I stood atop a rooftop trash pile, in the midst of Down New York. Lower East side of Manhattan, although in a way, the whole city was 1920s Lower East Side, if they had been willing to give up just a few more feet of space per person.
I breathed in. Nothing I could do to avoid that, I suppose. Breathing in is what people do. Only, they usually breathe in oxygen, not whatever combinations of gas rose from the trash pile. I think there was some oxygen in the mix somewhere.
I imagined people lost their sense of smell in this place pretty quickly. It probably killed the taste of food. Then again, that's a short-term survival skill in a place like Down New York. Eat what's on your plate, avoid starving, and probably live another day.

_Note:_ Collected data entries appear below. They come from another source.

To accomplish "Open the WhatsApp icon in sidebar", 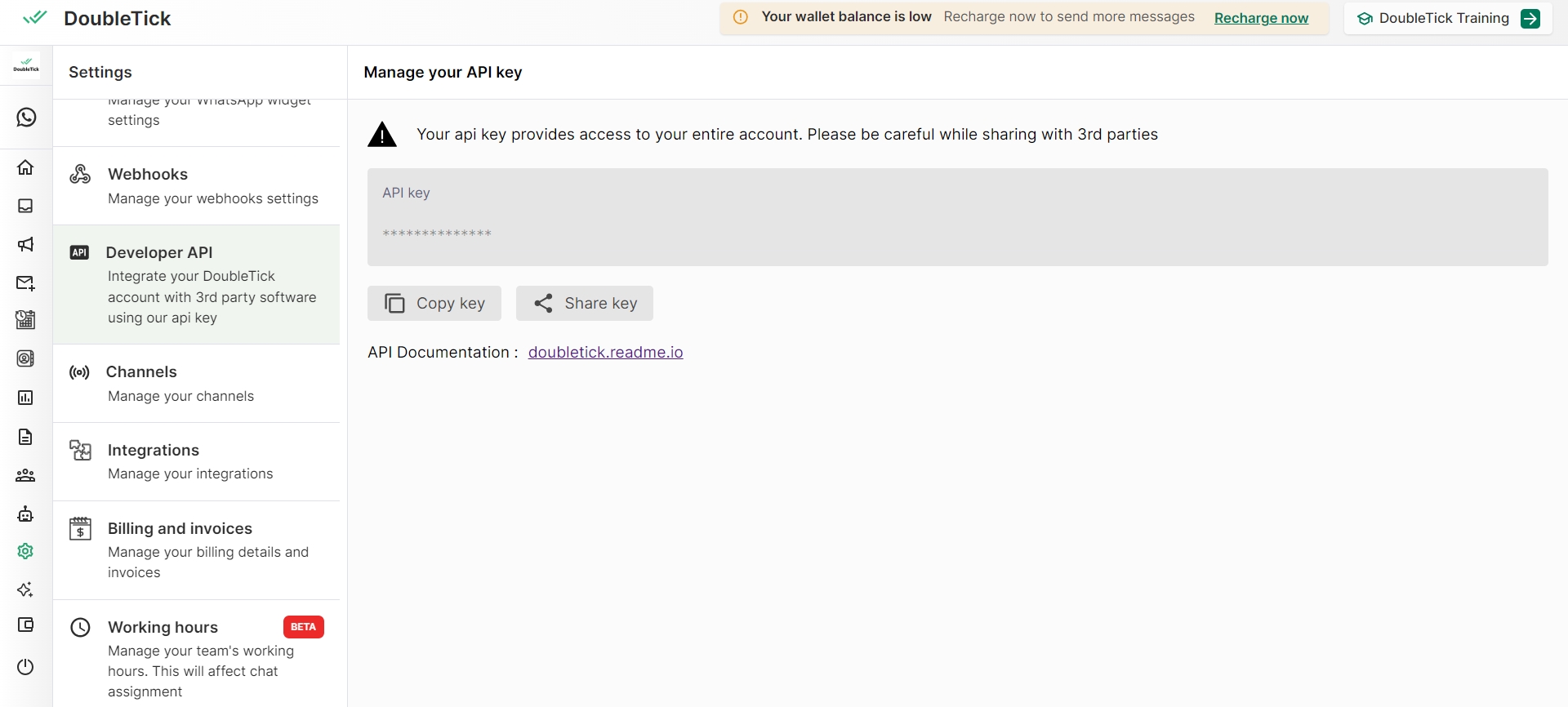I will 26,118.
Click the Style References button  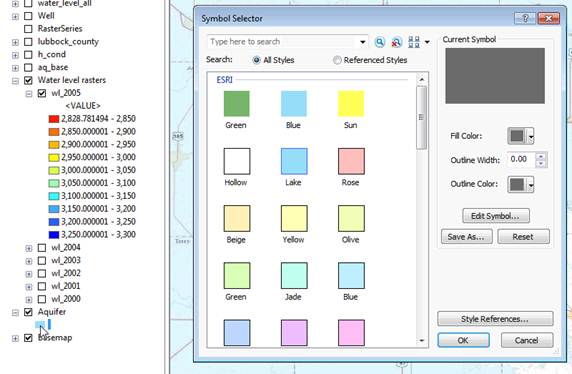pos(495,319)
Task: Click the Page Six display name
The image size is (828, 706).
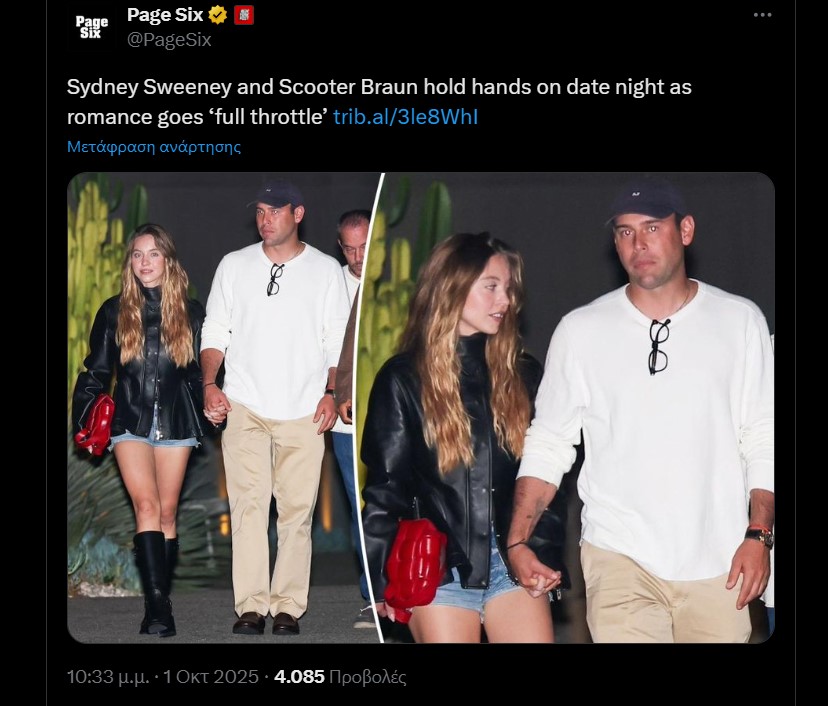Action: [x=165, y=15]
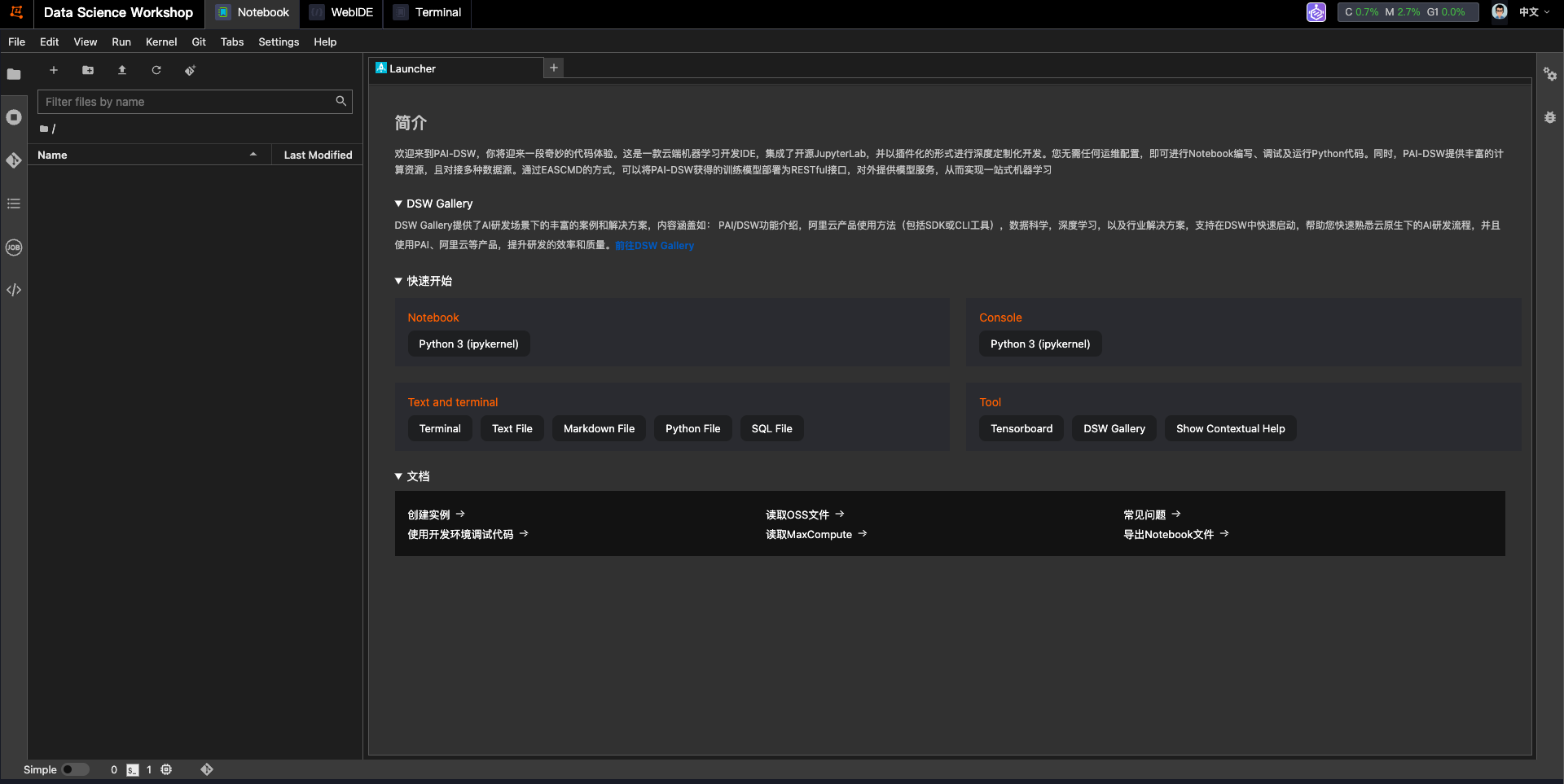Open running terminals and kernels sidebar

14,117
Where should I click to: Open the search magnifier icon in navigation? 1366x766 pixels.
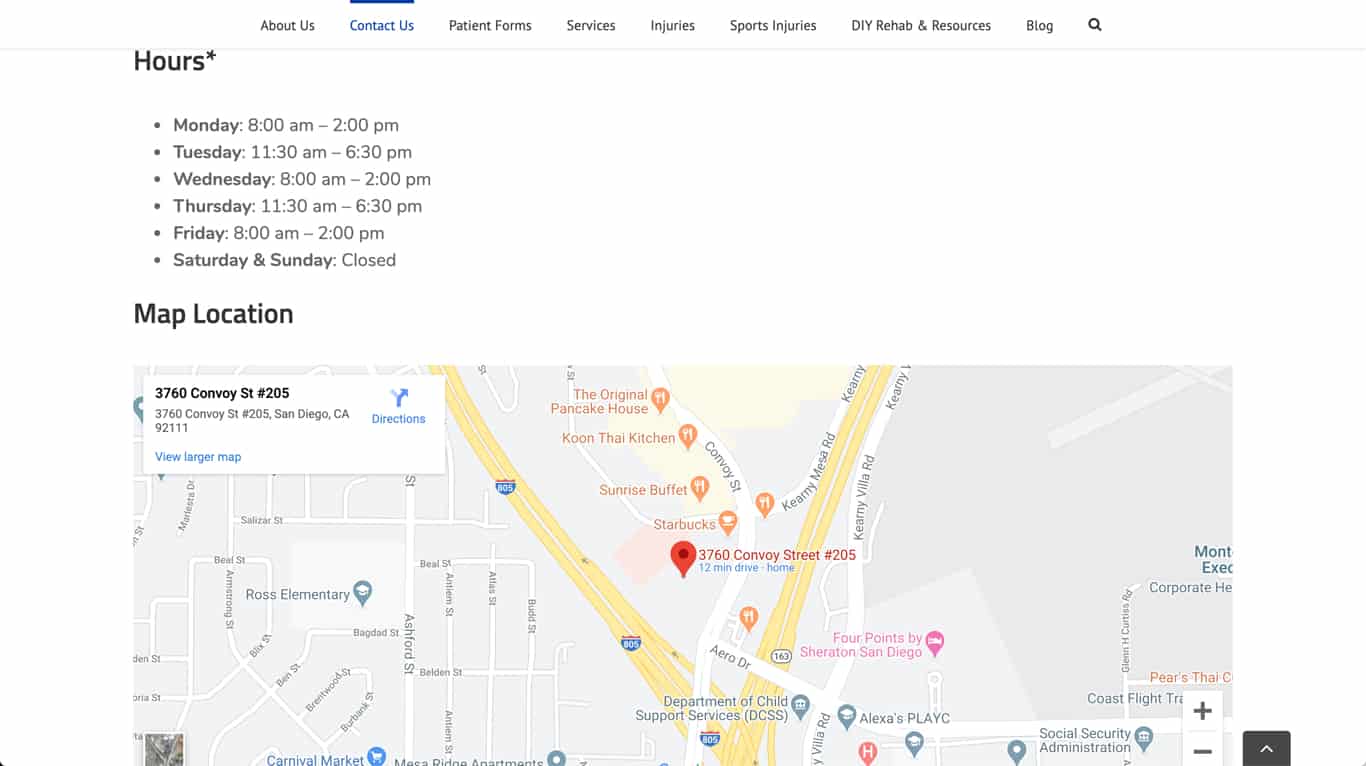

I'd picked a loose-fitting shirt and a pair of sweat pants from the pile. Serviceable, but too smelly to wear at -- then again, I wasn't going home, was I?
The wind blew towards me, bringing the stench of garbage from near and far. And on the wind, I could even smell a bit of Spirit. As if there was so much in the city that it rose from the heaps of buildings like steam off a pile of dog turds.
I considered breathing the whole city in, or as much as I could at once. If the smell didn't kill me first, the spiritual overload would. Maybe I'd be obliterated. Maybe I'd ascend to become a god-like being who ruled...this dump. Either way, it had to be better than standing here and feeling sorry for all I'd done.
"Pat?"
A familiar voice behind me.
"Pat, what are you doing here? I told you not to come here without me."
I turned around. Jo stood there, still with her green cloak, despite the rotting heat of uncounted piles of garbage from the harbor to Harlem.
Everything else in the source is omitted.